What the task requires
Line by line, output the material without altering anything.

Input

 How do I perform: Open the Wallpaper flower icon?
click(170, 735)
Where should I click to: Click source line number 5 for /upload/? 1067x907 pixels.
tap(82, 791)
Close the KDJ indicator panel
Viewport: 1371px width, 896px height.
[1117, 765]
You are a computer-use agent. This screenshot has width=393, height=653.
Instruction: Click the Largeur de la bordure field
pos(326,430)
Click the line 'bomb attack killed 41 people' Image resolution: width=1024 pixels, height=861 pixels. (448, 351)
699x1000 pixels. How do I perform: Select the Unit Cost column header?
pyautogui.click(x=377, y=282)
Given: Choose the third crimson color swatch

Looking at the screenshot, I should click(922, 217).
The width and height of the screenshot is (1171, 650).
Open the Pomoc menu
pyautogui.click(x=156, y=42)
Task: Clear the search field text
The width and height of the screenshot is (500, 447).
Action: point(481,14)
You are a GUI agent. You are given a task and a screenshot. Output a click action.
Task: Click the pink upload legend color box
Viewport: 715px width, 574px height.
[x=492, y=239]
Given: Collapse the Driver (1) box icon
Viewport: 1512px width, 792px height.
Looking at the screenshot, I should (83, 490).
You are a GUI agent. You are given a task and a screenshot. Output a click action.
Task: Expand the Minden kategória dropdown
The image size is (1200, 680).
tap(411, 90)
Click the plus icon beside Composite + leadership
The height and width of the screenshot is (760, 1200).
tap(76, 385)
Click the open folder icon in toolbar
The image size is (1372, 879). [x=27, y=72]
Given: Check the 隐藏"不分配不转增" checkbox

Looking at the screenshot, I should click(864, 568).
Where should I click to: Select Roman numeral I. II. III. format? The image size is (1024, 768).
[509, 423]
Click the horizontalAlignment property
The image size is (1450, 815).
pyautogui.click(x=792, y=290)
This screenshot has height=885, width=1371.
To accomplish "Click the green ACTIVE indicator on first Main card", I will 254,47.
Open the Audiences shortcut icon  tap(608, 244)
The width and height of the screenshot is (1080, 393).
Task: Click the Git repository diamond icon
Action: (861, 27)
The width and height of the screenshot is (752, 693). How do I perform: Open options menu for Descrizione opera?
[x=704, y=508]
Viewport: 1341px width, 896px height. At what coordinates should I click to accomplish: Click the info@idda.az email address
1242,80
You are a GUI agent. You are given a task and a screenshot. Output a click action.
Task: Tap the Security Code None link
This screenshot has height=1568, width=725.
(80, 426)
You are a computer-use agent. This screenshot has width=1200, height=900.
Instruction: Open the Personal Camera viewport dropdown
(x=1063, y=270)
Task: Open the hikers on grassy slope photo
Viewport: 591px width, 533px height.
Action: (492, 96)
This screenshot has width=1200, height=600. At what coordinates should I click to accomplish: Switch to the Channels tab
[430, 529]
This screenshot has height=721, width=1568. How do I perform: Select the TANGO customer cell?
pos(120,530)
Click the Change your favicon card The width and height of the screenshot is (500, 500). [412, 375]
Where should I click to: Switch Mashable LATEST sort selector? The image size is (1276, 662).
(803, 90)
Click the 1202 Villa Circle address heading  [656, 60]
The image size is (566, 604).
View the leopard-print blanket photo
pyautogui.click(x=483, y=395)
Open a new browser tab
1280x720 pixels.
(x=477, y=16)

Output of the task
 How do I perform: Open the Wallpaper flower icon?
click(170, 735)
Where should I click to: Click source line number 5 for /upload/? 1067x907 pixels.
tap(82, 791)
Close the KDJ indicator panel
Viewport: 1371px width, 896px height.
[1117, 765]
You are a computer-use agent. This screenshot has width=393, height=653.
Instruction: Click the Largeur de la bordure field
pos(326,430)
Click the line 'bomb attack killed 41 people' Image resolution: width=1024 pixels, height=861 pixels. (448, 351)
699x1000 pixels. How do I perform: Select the Unit Cost column header?
pyautogui.click(x=377, y=282)
Given: Choose the third crimson color swatch

Looking at the screenshot, I should click(922, 217).
The width and height of the screenshot is (1171, 650).
Open the Pomoc menu
pyautogui.click(x=156, y=42)
Task: Clear the search field text
The width and height of the screenshot is (500, 447).
Action: point(481,14)
You are a GUI agent. You are given a task and a screenshot. Output a click action.
Task: Click the pink upload legend color box
Viewport: 715px width, 574px height.
[x=492, y=239]
Given: Collapse the Driver (1) box icon
Viewport: 1512px width, 792px height.
Looking at the screenshot, I should (83, 490).
You are a GUI agent. You are given a task and a screenshot. Output a click action.
Task: Expand the Minden kategória dropdown
The image size is (1200, 680).
tap(411, 90)
Click the plus icon beside Composite + leadership
The height and width of the screenshot is (760, 1200).
tap(76, 385)
Click the open folder icon in toolbar
The image size is (1372, 879). [x=27, y=72]
Given: Check the 隐藏"不分配不转增" checkbox

Looking at the screenshot, I should click(864, 568).
Where should I click to: Select Roman numeral I. II. III. format? The image size is (1024, 768).
[509, 423]
Click the horizontalAlignment property
The image size is (1450, 815).
pyautogui.click(x=792, y=290)
This screenshot has height=885, width=1371.
To accomplish "Click the green ACTIVE indicator on first Main card", I will 254,47.
Open the Audiences shortcut icon  tap(608, 244)
The width and height of the screenshot is (1080, 393).
Task: Click the Git repository diamond icon
Action: (861, 27)
The width and height of the screenshot is (752, 693). How do I perform: Open options menu for Descrizione opera?
[x=704, y=508]
Viewport: 1341px width, 896px height. At what coordinates should I click to accomplish: Click the info@idda.az email address
1242,80
You are a GUI agent. You are given a task and a screenshot. Output a click action.
Task: Tap the Security Code None link
This screenshot has height=1568, width=725.
(80, 426)
You are a computer-use agent. This screenshot has width=1200, height=900.
Instruction: Open the Personal Camera viewport dropdown
(x=1063, y=270)
Task: Open the hikers on grassy slope photo
Viewport: 591px width, 533px height.
Action: (492, 96)
This screenshot has width=1200, height=600. At what coordinates should I click to accomplish: Switch to the Channels tab
[430, 529]
This screenshot has height=721, width=1568. How do I perform: Select the TANGO customer cell?
pos(120,530)
Click the Change your favicon card The width and height of the screenshot is (500, 500). [412, 375]
Where should I click to: Switch Mashable LATEST sort selector? The image size is (1276, 662).
(803, 90)
Click the 1202 Villa Circle address heading  [656, 60]
The image size is (566, 604).
View the leopard-print blanket photo
pyautogui.click(x=483, y=395)
Open a new browser tab
1280x720 pixels.
(x=477, y=16)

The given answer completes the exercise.